### Apply what you read
a) In the CTDB split-brain post, starting at "However, when split-brain" and ending at "via private network.", can you rewrite that passage, switching "GlusterFS" to "GPFS"?
b) According to the CTDB split-brain post, how many seconds pass by default before CTDB elects a new recovery master for each group?

** Study text follows **

Hello list,
We know that CTDB uses lockfile in the cluster file system to prevent split-brain.
It is a really good design when all nodes in the cluster can mount the cluster file system (e.g. GPFS/GFS/GlusterFS) and CTDB can work happily in this assumption.
However, when split-brain happens, the disconnected private network violates this assumption usually.
For example, we have four nodes (A, B, C, D) in the cluster and GlusterFS is the beckend.
GlusterFS and CTDB on all nodes communicate to each other via private network and CTDB manages the public network.
If node A is disconnected in the private network, there will be group (A) and group (B,C,D) in our cluster.
The election of recovery master will be triggered after the disconnected determination of CTDB, i.e. the CTDB elects a new recovery master for each group after 26 (KeepaliveInterval*KeepaliveLimits+1 by default) seconds.
Then node A will be the recovery master of group (A) and some node (e.g. B) will be the recovery master of group (B,C,D).
Now, A and B will try to lock the lockfile but GlusterFS also communicates to each other via private network.

** End of Study text **
** Data provided follows **

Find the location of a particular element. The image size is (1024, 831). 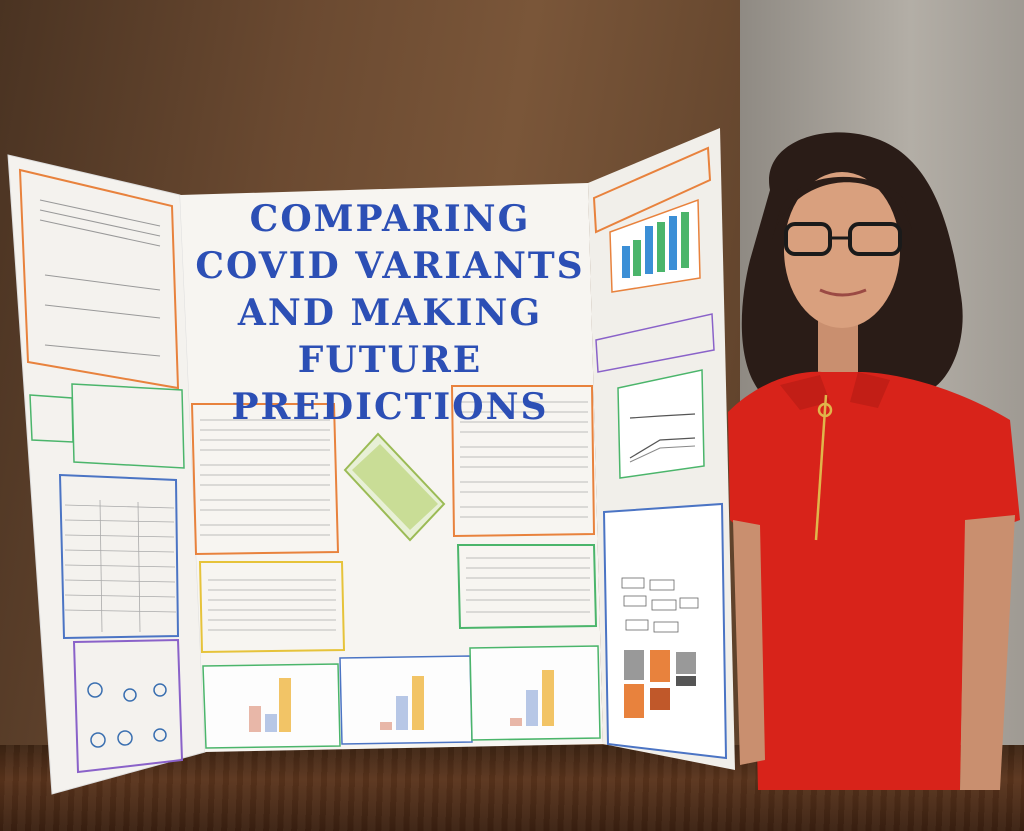

right-flowchart is located at coordinates (660, 648).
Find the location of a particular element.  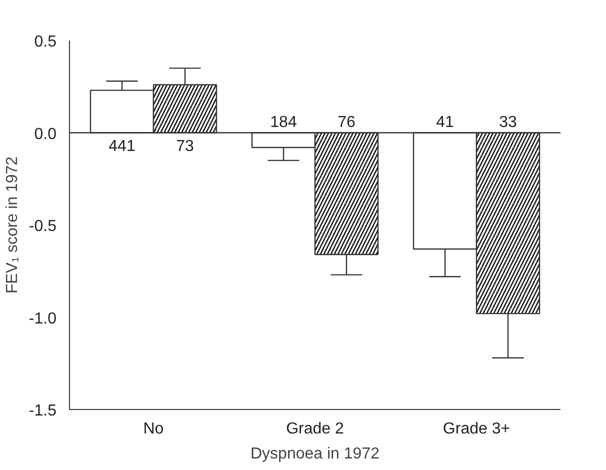

annotation: 184 is located at coordinates (284, 122).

** End of Data provided **

### Answers for the tasks
a)
However, when split-brain happens, the disconnected private network violates this assumption usually.
For example, we have four nodes (A, B, C, D) in the cluster and GPFS is the beckend.
GPFS and CTDB on all nodes communicate to each other via private network and CTDB manages the public network.
If node A is disconnected in the private network, there will be group (A) and group (B,C,D) in our cluster.
The election of recovery master will be triggered after the disconnected determination of CTDB, i.e. the CTDB elects a new recovery master for each group after 26 (KeepaliveInterval*KeepaliveLimits+1 by default) seconds.
Then node A will be the recovery master of group (A) and some node (e.g. B) will be the recovery master of group (B,C,D).
Now, A and B will try to lock the lockfile but GPFS also communicates to each other via private network.

b) 26 seconds